The records below must be output exactly, without pictures.

*** THE DATA ***

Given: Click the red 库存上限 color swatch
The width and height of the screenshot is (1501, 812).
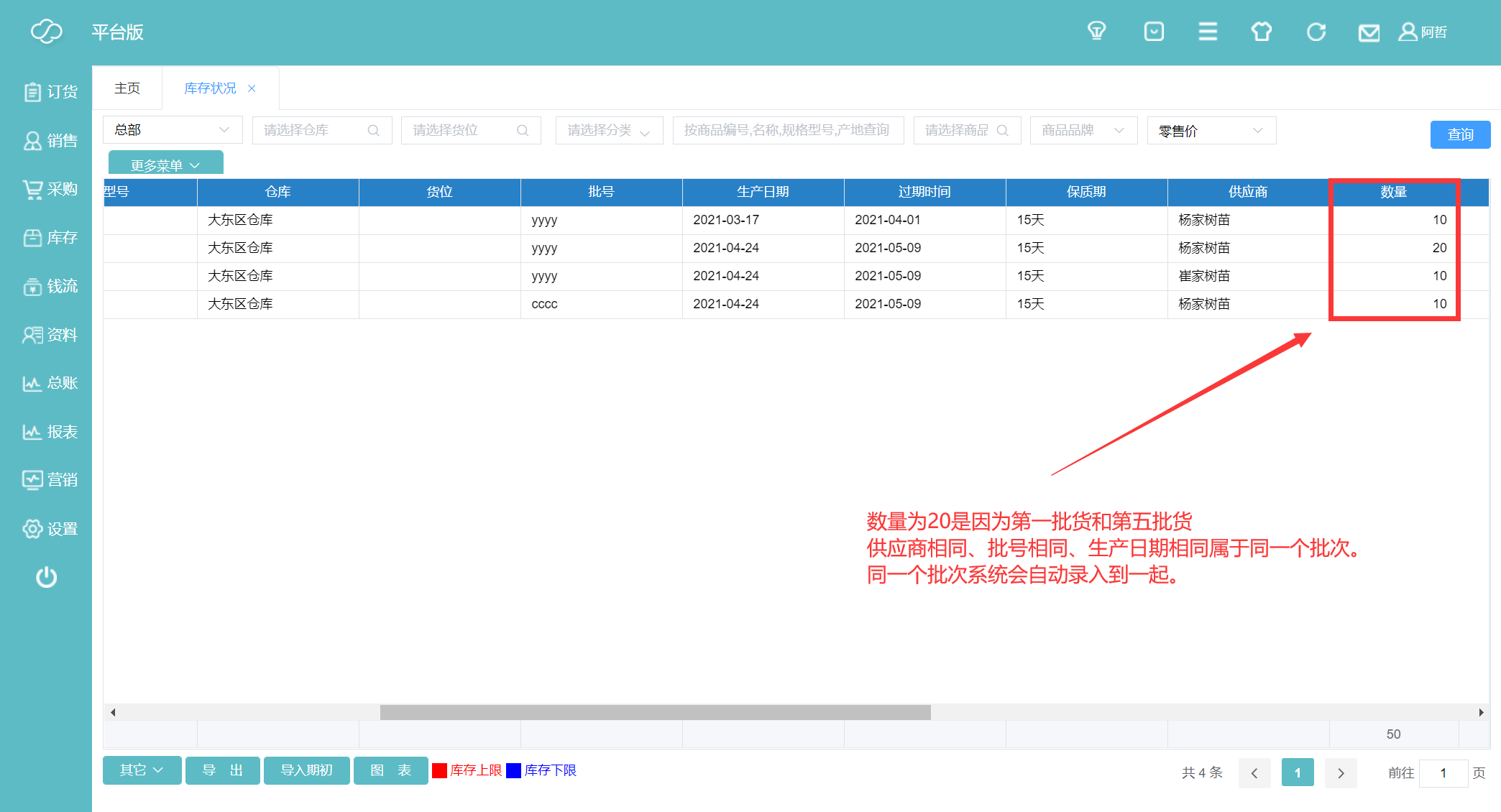Looking at the screenshot, I should pos(439,770).
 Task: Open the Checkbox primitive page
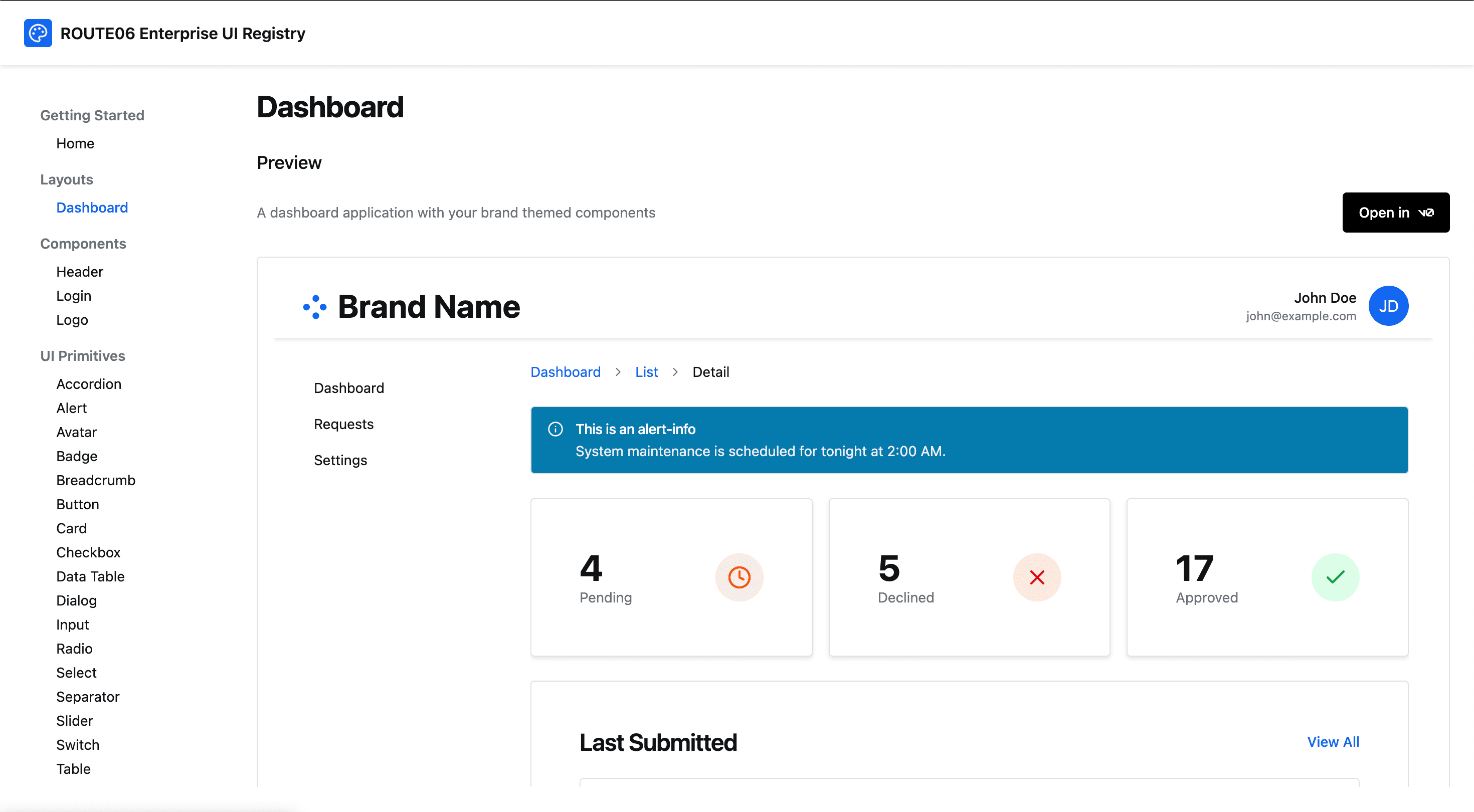pos(88,552)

*** End of THE DATA ***

• **EXERCISE OUTPUT**:
Given: Click the red 库存上限 color swatch
The width and height of the screenshot is (1501, 812).
Looking at the screenshot, I should pos(439,770).
 Task: Open the Checkbox primitive page
pos(88,552)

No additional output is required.